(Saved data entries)
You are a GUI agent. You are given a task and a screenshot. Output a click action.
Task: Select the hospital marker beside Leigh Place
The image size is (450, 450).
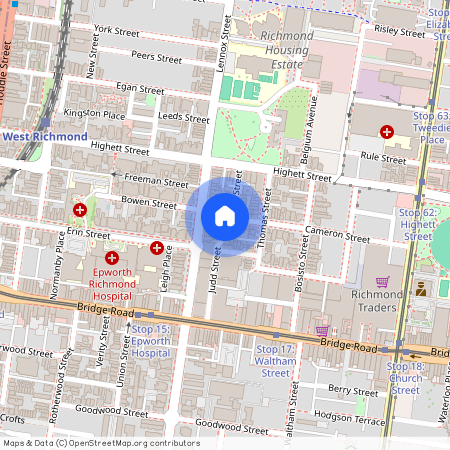[x=157, y=248]
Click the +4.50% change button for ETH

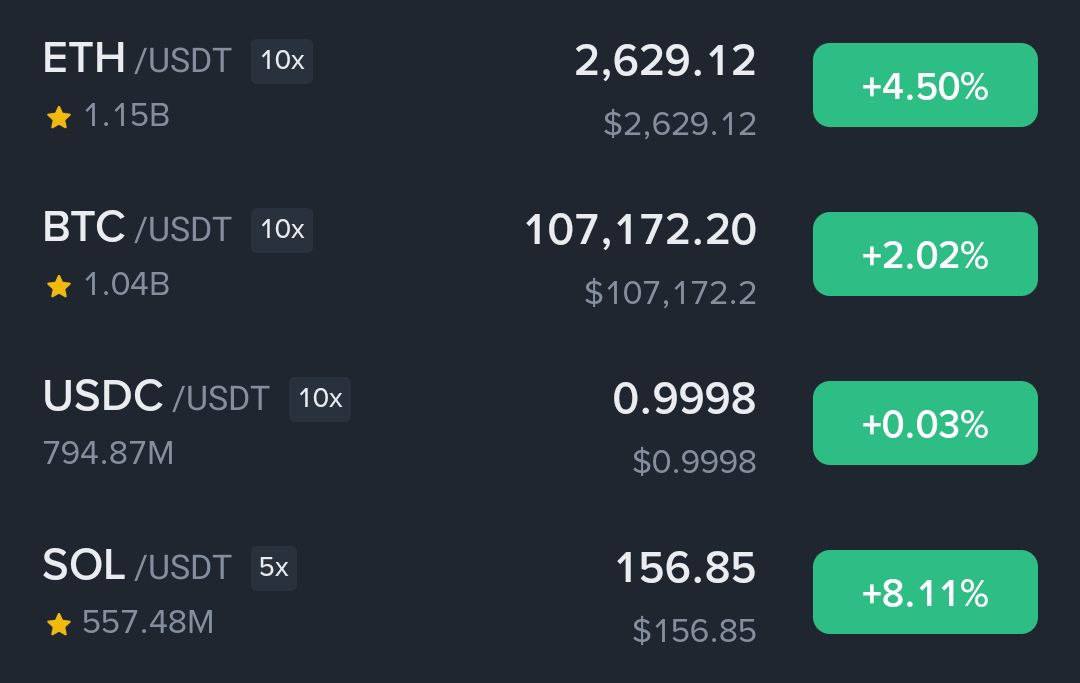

▸ **WHAT YOU ARE ASKED TO DO**: Please transcribe, with no additions, the lines starting at the one that contains "The image size is (450, 450)." and running through the last line of the entries, inclusive. Leave the pictures out.

▸ **ANSWER FOR THIS EXERCISE**:
The image size is (450, 450).
[x=157, y=248]
Click the +4.50% change button for ETH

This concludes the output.